### Given passage
+ + + +

3. Evaluate the site/source: What is being said? What isn’t being said? How is it narrated? Whom is it narrated to (someone who is presumed not to know anything, someone who doesn’t care about certain things but does care about others)? Which actors are key actors? Which actors aren’t included? What kind of story is being told? Is it a romance, comedy, tragedy, irony, conspiracy?

In your opinion, what are the strengths and weaknesses of this source? Do you believe it? Do you not believe it? How do you situate it? Would you see it differently if you had a different kind of involvement with your topic (if you had ADD for instance)?

Part III : Cultures of Truth

"The purpose of models or norms is not to explain the world but to perpetuate it." -Levi-Strauss

Since facts do not just appear in the world, but instead are produced in particular places as narratives and then often travel, changing along the way, it is important to reflect on how things that we "know" via narratives are circulated and reproduced. This final part of the Anthropology of Truths project asks you to evaluate the culture of facts and truths as documented by yourself and your peers.

1. First a quick evaluation of the sources you have available: is this a representative sample? Who has managed to get their narratives and facts heard? Why? Is there enough to make a judgment on what your object is? What other sources do you imagine are out there?

2. Gaps and differences, using the sources that you do have: Where are there huge differences between different sources? Can you characterize them (complementary, antagonistic, expert/lay, state/corporate and so on)? How do you explain the differences? Are these differences necessary? Might they be changed (can you imagine consensus, either ideally or actually)?

Use the readings to highlight these issues: Some articles, for instance, locate differences as based in interests (of governments, institutions, companies, activist groups). Others locate differences as based on positions in the world (hierarchical, cultural, gendered). Others posit differences as the result of incomplete information, misinformation, and ignorance. Use some readings to speculate on what might be going on. Feel free to offer more than one explanation, even contradictory ones.

+ + + +

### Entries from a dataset

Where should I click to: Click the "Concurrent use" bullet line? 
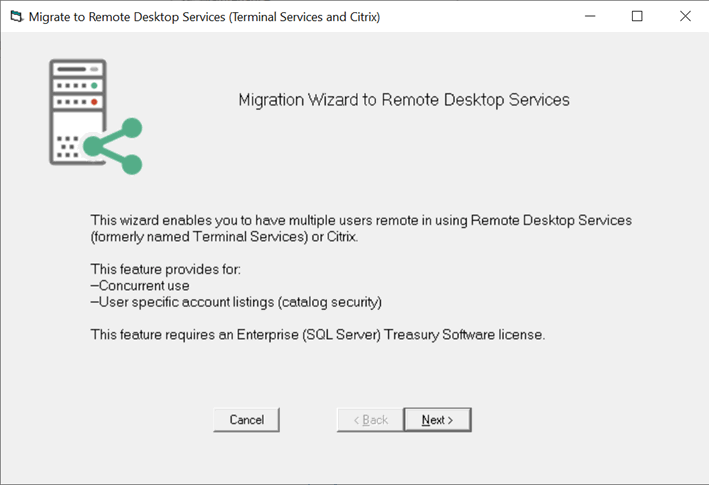pos(141,285)
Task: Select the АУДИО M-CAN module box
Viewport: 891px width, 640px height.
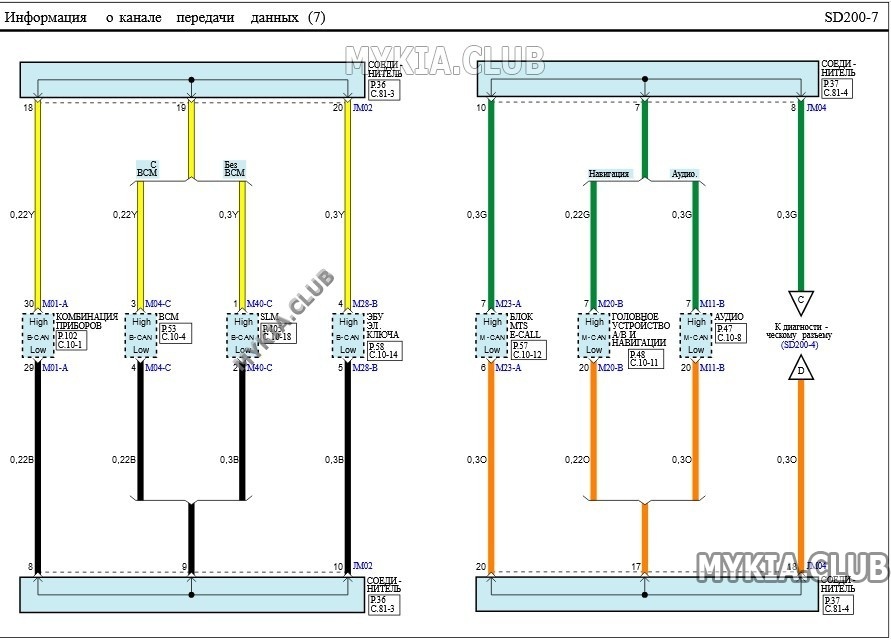Action: coord(696,336)
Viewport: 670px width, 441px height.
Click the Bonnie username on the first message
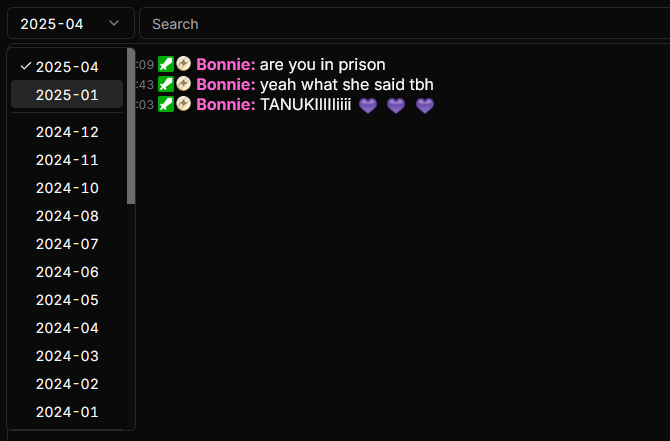click(x=226, y=65)
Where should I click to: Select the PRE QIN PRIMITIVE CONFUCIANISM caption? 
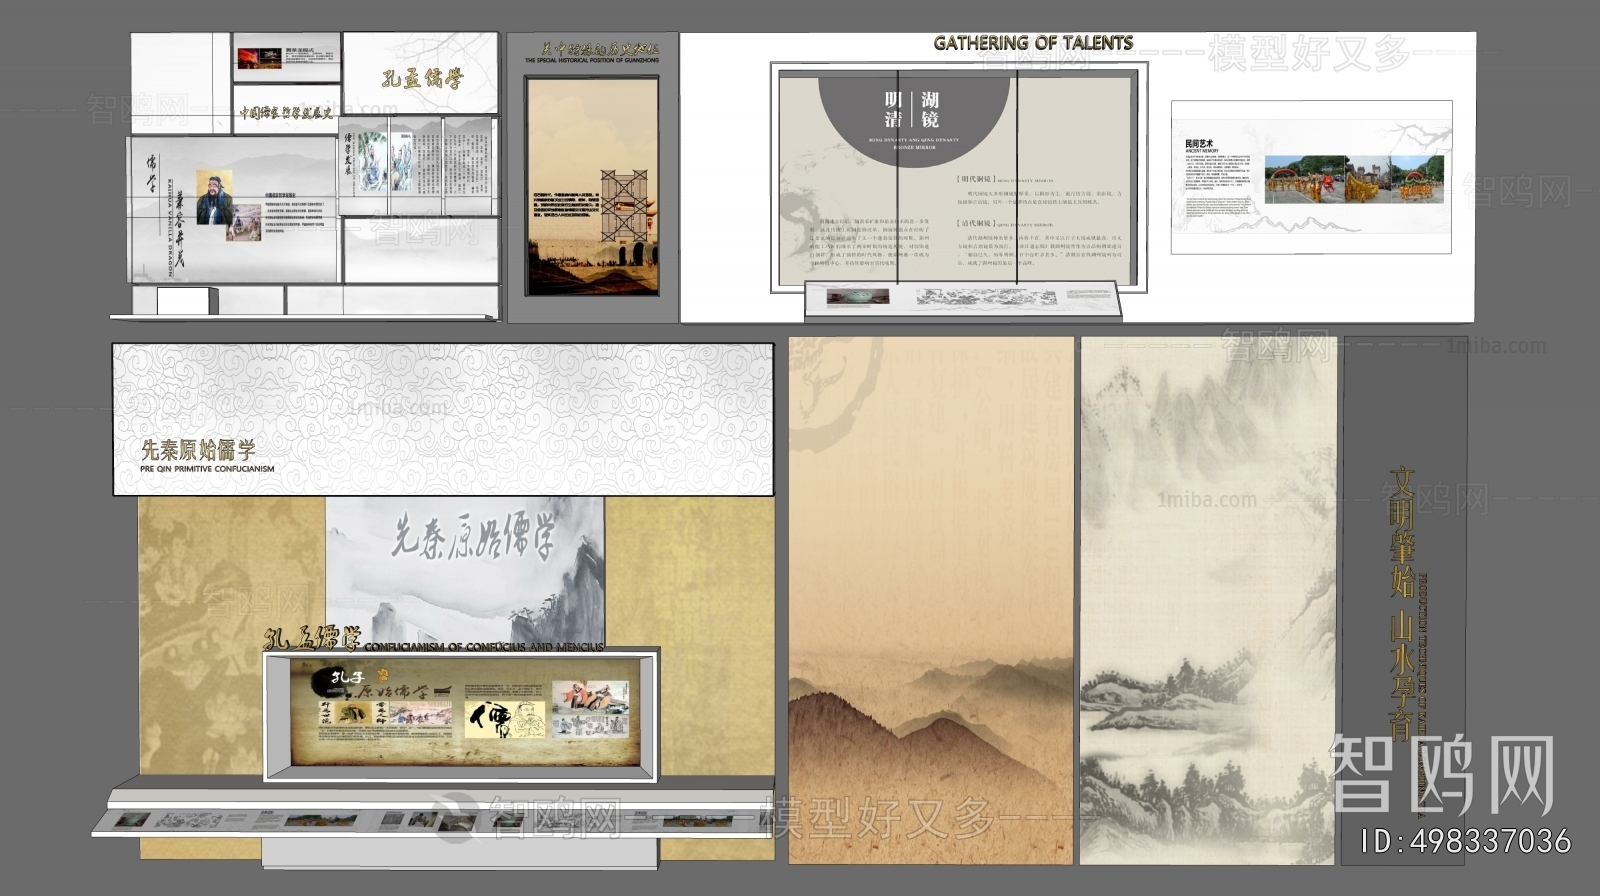207,468
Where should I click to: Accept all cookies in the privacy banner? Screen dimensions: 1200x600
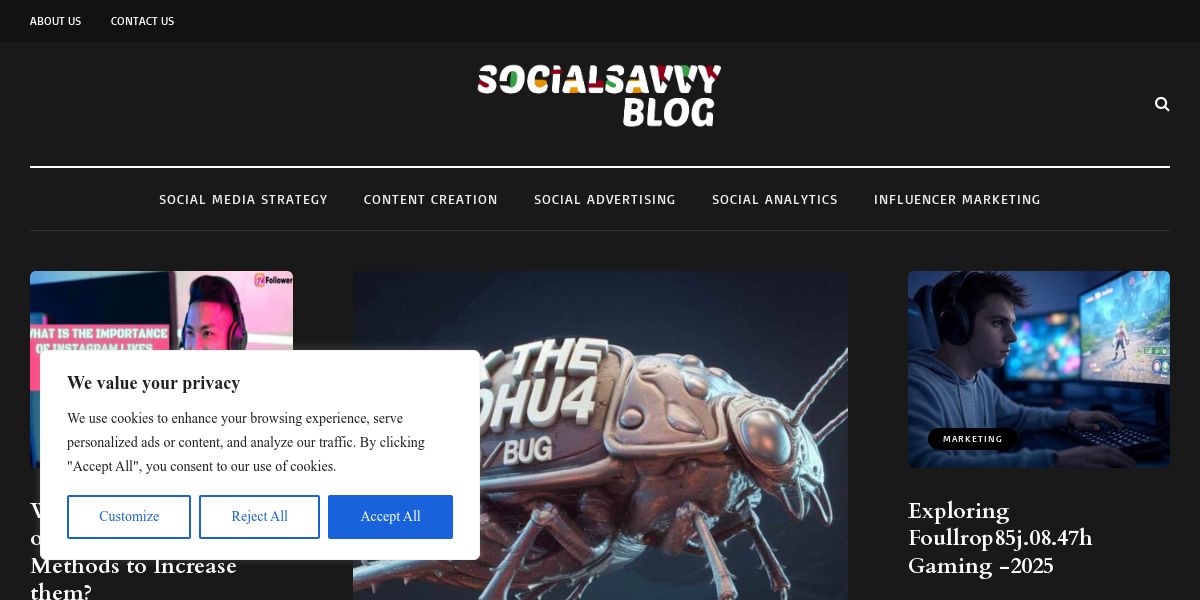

+ + + +

### Problems and tasks
**a.** Repeat the part of the Anthropology of Truths assignment that opens with the words containing "Use the readings" and closes with "even contradictory ones.", swapping "misinformation" for "disinformation".
**b.** In the Anthropology of Truths assignment, what does the final part of the project ask you to evaluate?
These entries have no connection to the text.

### Outputs for the tasks
**a.**
Use the readings to highlight these issues: Some articles, for instance, locate differences as based in interests (of governments, institutions, companies, activist groups). Others locate differences as based on positions in the world (hierarchical, cultural, gendered). Others posit differences as the result of incomplete information, disinformation, and ignorance. Use some readings to speculate on what might be going on. Feel free to offer more than one explanation, even contradictory ones.

**b.** The culture of facts and truths as documented by yourself and your peers.